Coca-Cola this morning said it was starting a "strategic review" to consider how to grow the Goulburn Valley business which continues to run at a loss.
The review would include exploring "a change in ownership, alliances or mergers," Coca Cola said in a statement lodged with the stock market.
The review coincides with the completion of a four-year $100 million investment in SPC which saw the government tip in $22 million and Coca Cola invest $78 million.
"As we said at the time, without this investment the future of Australia's best-loved packaged fruit and vegetable brands were in question," Coca Cola Amatil managing director Alison Watkins said.
"With this investment we kept SPC operating, invested in modernising the plant and created new business opportunities.
"The co-investment is complete, and now is the right time to consider options for the business."
Ms Watkins said she believed there were "many opportunities for growth in SPC" including new products and markets, further efficiency improvements and the introduction of new technology and intellectual property.

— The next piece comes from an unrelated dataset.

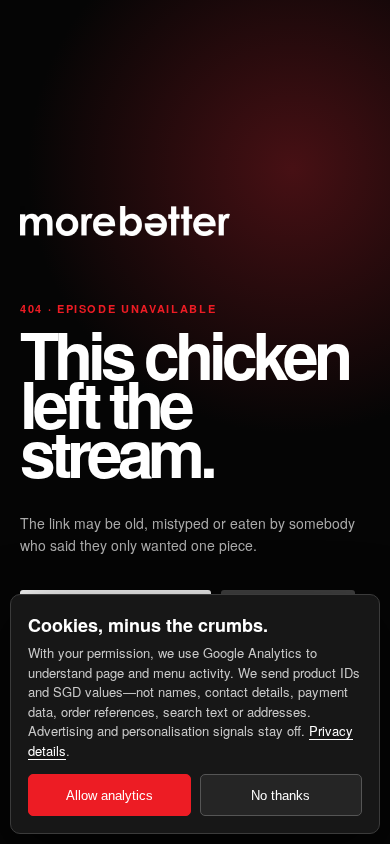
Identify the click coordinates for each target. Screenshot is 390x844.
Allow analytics (109, 795)
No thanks (280, 795)
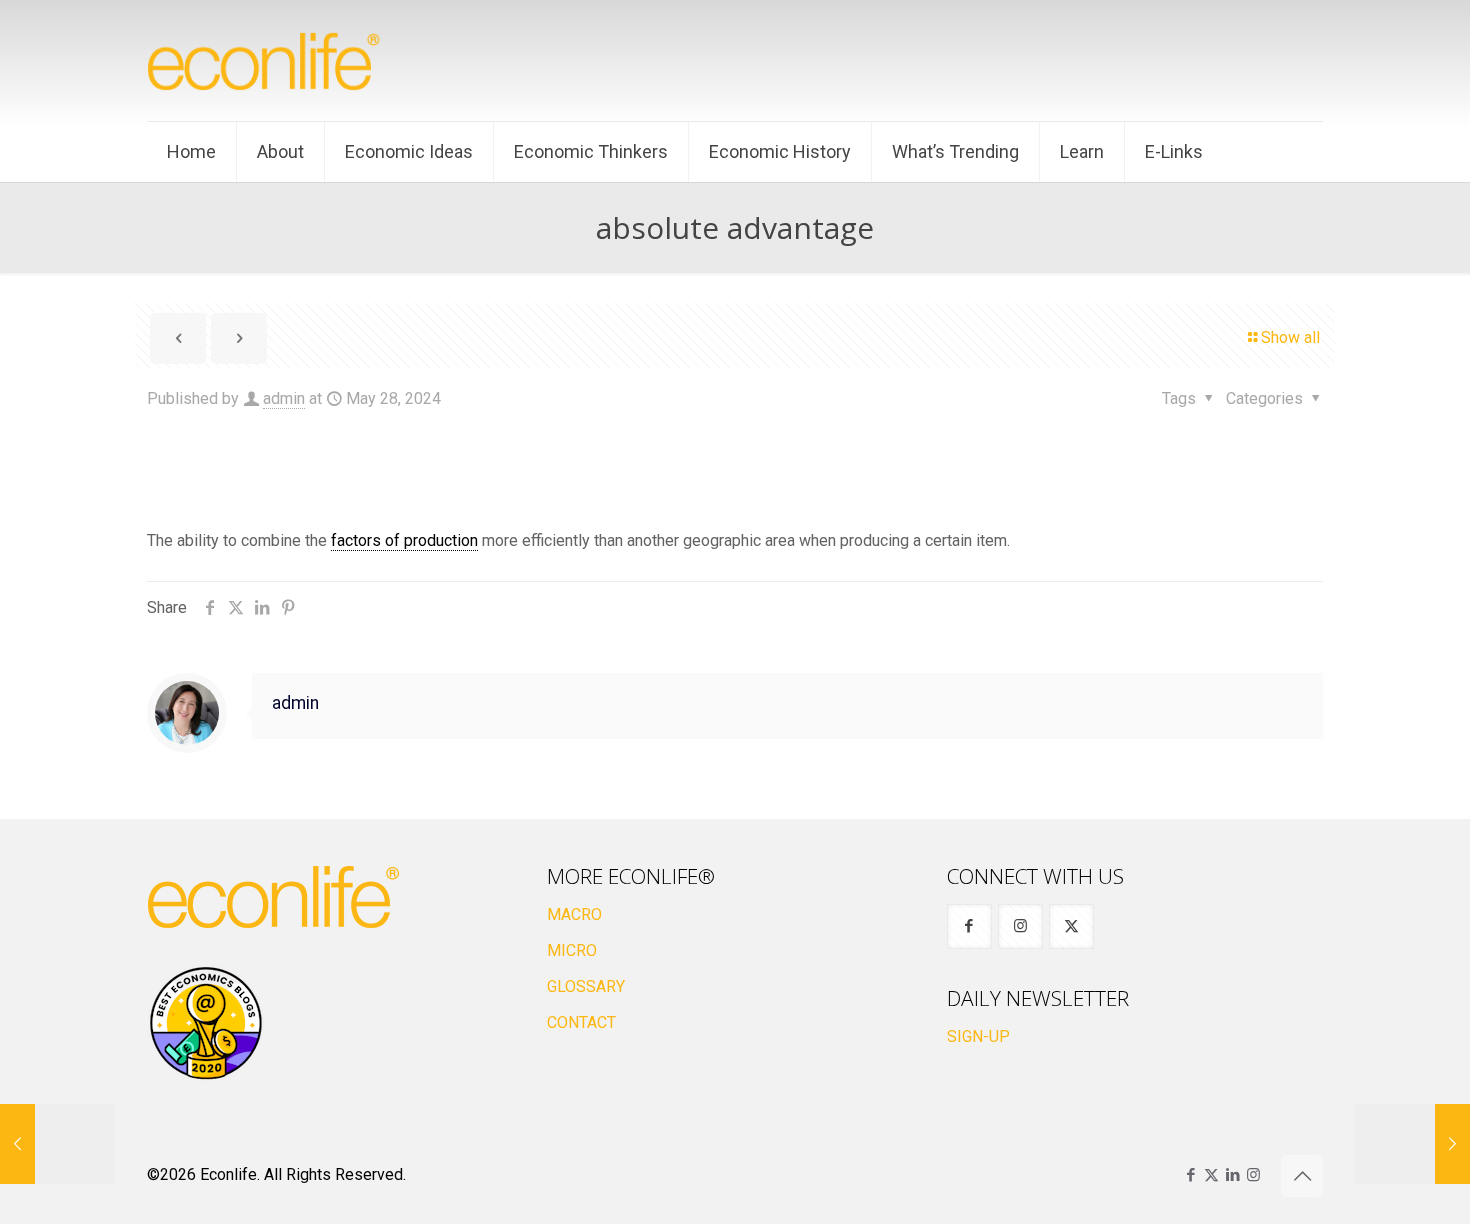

"The review will look at how this growth could be unlocked, potentially through a change in ownership, alliances or mergers," she said.
"Importantly, there are no plans to close SPC. We see a positive future for SPC as it continues to transform its operations."
The potential sale was announced as Coca Cola released its financial results for the six months to June which say SPC made a "modest loss" for the period.
It also comes as SPC, which started life as the Shepparton Preserving Company, marks its 100th year in business.